From that moment on, instead of being debated and disputed in institutions designed to channel mass opinion and activist mobilization into stable agreements — whether state legislatures or Congress — abortion would be tied to “all or nothing” outcomes. the presidential elections and the fights over appointments of Supreme Court justices.
The already predictable result was an increasingly Manichean policy: either you were for the original decision or you were against it—no compromises could be negotiated, local political experiments could not be conducted. And every few years the issue was distilled into a referendum on presidential candidates and Supreme Court nominees, the distinction between friend and foe in its purest form.
Over time, the apocalyptic style it encouraged in the two big American parties would broaden to encompass other issues, so much so that the role of abortion was partially obscured. But whether it was feminists taking a stand for a sexually predatory president in the 1990s or religious conservatives abandoning all ideas about character, decency and piety to support Donald Trump in 2016, when polarization corrupted principle, the discussion of Roe has generally was at the root of the problem.

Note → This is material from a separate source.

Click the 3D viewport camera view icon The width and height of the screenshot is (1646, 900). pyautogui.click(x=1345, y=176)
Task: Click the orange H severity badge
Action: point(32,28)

But the nature of the polarization also mattered. A nationwide debate has fractured the US along two especially dangerous lines: class and religion. While progressives often insist that they defend abortion rights on behalf of the marginalized, the reality is that the poorest and least educated are more likely to be against liberation, while the rich and highly educated tend to be more supportive of the guarantee.

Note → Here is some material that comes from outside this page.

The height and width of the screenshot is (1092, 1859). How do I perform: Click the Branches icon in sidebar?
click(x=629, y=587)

Likewise, while anti-abortion advocates emphasize secular arguments, the reality is that Christian beliefs are one of the best indicators of this sentiment.
Thus, the separation that defines our politics today — a working-class, rural and religious right and a progressive city, secular and managerial class — has been accelerated by the divisions around Roe.
And the way in which the decision was made exacerbated this polarization. From a geographical and class perspective, a group of hoodlums in Washington demanding that the country simply accept their view on one of the gravest moral issues imaginable is the perfect trigger for a populist uprising.
Something that happened in similar ways with other issues—most notably immigration—happened with abortion first: the elite-set deal did not resolve the issue, and the backlash against it hit not just the issue itself, but the very legitimacy of the issue. elite.
Meanwhile, from the perspective of religion, in constitutionalizing the issue, Roe did not just impose a normal political defeat on the anti-abortion camp—the decision appeared to totally exclude these fundamental convictions from the American constitutional order, something that planted the seeds of a religious alienation that continues to bear bitter fruit to this day.
And the timing was especially unfortunate: when Roe vs. Wade was announced, Catholics and Evangelicals had just passed through periods of reform and modernization that promised a reconciliation between the Christian faith and liberal modernity. And so liberal modernity changed its demands and made them “all or nothing,” thus making the moral price of acknowledging the decision higher than many Christians would be able to pay.
Finally, and crucially to the misrepresentation of progressivism itself, the price demanded was not only moral but also intellectual—because Roe was not a persuasive constitutional decision, but the clearest possible case study of what it looks like when Supreme Court justices legislate.
Nothing in the story I’ve just told means that taking down Roe now will necessarily improve progressivism or conservatism, reinvigorate democracy, or reduce polarization. We started from where we are, and the place where we ended up does not inspire confidence in what may be to come.
But if Roe does fall, it makes sense that a decision that has done so much to divide our parties and delegitimize our institutions will eventually be undone by the very forces it unleashed. Its end was contained in its beginning.